April can be a stressful month for Texas taxpayers as they struggle with the complexity of their taxes and rush to file their returns for the IRS’s deadline; however, tax audits can strike at any time of year. While only about 1 percent of returns are targeted for audits by the IRS, this amounts to roughly 1.5 million taxpayers. Audits are not necessarily bad news; IRS audits resulted in refunds for about 54,000 taxpayers in 2012. However, tax audits can also end in severe penalties. In some instances, taxpayers accused of listing incomplete or false information on their returns can face an audit fraud case.
In 2012, approximately 75 percent of all audits began as correspondence audits, which are letters the IRS sends to taxpayers asking for more information. Audits can be initiated for a number of reasons. For instance, the IRS may be seeking receipts or other documents to back up the data on a given taxpayer’s filing, or it could be investigating when a filer’s W-2 and 1099 forms list conflicting figures.
Individuals hiring accountants or tax professionals may wish to file Form 2848, which grants these experts power of attorney to interact with the IRS on their behalf. Such professionals typically have easy access to any relevant information and a superior understanding of the IRS’s operations and demands.
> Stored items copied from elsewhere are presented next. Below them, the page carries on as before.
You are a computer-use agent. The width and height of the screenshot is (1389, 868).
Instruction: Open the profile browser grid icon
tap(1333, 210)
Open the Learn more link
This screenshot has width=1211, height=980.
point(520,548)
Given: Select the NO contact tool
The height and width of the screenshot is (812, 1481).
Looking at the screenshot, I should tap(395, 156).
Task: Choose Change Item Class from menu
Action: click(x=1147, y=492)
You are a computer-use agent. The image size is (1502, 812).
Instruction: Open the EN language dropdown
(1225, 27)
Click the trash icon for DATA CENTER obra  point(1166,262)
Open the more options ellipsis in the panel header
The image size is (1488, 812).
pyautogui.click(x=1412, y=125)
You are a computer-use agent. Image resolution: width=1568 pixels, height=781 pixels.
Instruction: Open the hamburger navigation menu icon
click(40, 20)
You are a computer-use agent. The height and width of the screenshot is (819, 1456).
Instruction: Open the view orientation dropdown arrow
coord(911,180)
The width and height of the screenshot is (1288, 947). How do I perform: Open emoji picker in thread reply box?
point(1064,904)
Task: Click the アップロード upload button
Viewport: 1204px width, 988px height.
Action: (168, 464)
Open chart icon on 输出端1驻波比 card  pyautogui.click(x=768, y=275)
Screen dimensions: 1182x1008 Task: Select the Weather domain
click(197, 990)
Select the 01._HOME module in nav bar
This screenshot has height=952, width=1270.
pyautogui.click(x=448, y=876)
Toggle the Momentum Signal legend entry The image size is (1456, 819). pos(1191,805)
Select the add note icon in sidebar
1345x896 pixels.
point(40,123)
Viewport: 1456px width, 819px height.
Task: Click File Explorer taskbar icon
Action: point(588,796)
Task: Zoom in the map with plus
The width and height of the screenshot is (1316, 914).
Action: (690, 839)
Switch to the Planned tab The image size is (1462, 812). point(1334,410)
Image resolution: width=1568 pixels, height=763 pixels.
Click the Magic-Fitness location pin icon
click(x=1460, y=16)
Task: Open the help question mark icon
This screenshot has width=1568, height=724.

Regardless of whether one chooses to elect a representative or correspond with the IRS alone, it is important to respond to any letters by promptly sending the agency any requested data.
Most audits are resolved once the targeted filer sends the IRS all requested information and pays any additional taxes incurred by the agency. Those who do not agree with the IRS’s assessment of their case are entitled to appeal, but many experts recommend securing legal counsel before doing so. Accountants are not subject to the confidentiality agreements that bind tax attorneys, making the help of a lawyer crucial for many taxpayers.